Tally the lines of the data that include the word "homes". Only the number is to be returned.
■ ■ ■ ■
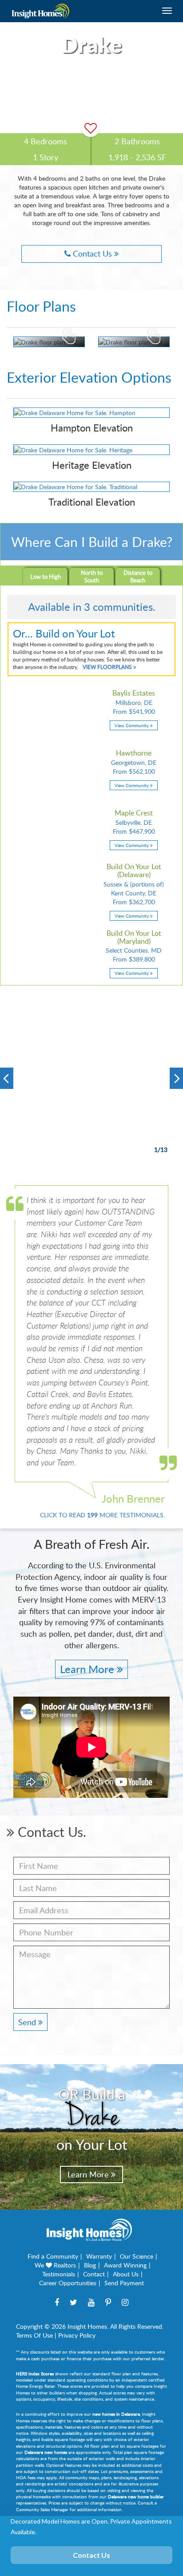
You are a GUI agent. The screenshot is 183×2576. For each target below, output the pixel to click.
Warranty (99, 2256)
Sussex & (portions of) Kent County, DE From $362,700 (133, 890)
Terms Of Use (34, 2335)
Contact (94, 2274)
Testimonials (58, 2274)
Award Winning (125, 2265)
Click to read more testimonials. (102, 1515)
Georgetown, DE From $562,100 (133, 768)
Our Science (136, 2256)
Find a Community (53, 2256)
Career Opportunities (67, 2283)
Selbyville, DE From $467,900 (134, 828)
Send (28, 2022)
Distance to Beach (137, 576)
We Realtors (55, 2265)
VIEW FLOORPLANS (107, 666)
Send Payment (124, 2283)
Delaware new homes (45, 2452)
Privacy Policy (76, 2335)
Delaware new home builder (136, 2496)
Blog (90, 2265)
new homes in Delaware (116, 2414)
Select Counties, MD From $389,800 (134, 953)
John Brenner (133, 1498)
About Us (126, 2274)
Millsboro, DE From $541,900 (133, 708)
■ ■ ■ ■
Solution: 2